*** Listed records Section Begins ***
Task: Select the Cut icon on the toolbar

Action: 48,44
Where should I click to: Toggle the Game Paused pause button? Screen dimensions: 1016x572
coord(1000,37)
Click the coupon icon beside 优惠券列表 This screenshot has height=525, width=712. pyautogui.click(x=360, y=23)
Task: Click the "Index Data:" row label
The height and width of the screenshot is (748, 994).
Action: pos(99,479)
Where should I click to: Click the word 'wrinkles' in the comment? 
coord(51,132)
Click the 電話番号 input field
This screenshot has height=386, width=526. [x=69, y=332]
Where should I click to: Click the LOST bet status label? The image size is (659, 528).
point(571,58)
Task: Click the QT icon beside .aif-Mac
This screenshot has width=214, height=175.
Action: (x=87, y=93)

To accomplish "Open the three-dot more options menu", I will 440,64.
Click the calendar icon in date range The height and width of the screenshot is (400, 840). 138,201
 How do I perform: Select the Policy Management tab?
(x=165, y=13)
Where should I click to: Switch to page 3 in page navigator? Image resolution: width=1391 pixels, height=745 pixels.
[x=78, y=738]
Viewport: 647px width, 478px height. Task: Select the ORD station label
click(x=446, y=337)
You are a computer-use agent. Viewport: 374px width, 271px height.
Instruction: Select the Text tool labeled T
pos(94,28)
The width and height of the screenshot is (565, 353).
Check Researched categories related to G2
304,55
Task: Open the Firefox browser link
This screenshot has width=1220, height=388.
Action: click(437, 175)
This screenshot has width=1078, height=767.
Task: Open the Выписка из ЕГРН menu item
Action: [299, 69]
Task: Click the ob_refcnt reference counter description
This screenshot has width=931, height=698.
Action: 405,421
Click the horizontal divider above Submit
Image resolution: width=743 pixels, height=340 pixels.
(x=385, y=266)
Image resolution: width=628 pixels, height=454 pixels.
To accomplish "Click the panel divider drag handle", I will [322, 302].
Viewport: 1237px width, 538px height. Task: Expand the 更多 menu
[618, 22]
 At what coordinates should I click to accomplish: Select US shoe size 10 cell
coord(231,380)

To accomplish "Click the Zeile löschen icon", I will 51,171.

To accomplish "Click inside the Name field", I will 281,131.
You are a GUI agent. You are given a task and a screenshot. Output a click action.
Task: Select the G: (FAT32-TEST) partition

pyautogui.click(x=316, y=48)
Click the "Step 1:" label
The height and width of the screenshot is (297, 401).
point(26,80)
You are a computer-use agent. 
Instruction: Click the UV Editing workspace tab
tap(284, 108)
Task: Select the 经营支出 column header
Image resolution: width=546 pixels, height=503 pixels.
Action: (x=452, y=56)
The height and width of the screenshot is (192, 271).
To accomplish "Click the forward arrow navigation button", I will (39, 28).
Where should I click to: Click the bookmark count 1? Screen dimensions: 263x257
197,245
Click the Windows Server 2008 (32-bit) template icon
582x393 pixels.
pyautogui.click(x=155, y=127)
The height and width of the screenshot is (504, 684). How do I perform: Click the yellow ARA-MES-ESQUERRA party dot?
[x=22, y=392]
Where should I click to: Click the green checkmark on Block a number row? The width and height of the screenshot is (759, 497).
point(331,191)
*** Listed records Section Ends ***
Across the whole listing above, tally each line where the string "divider" occurs, and give the number and nothing more.

Response: 2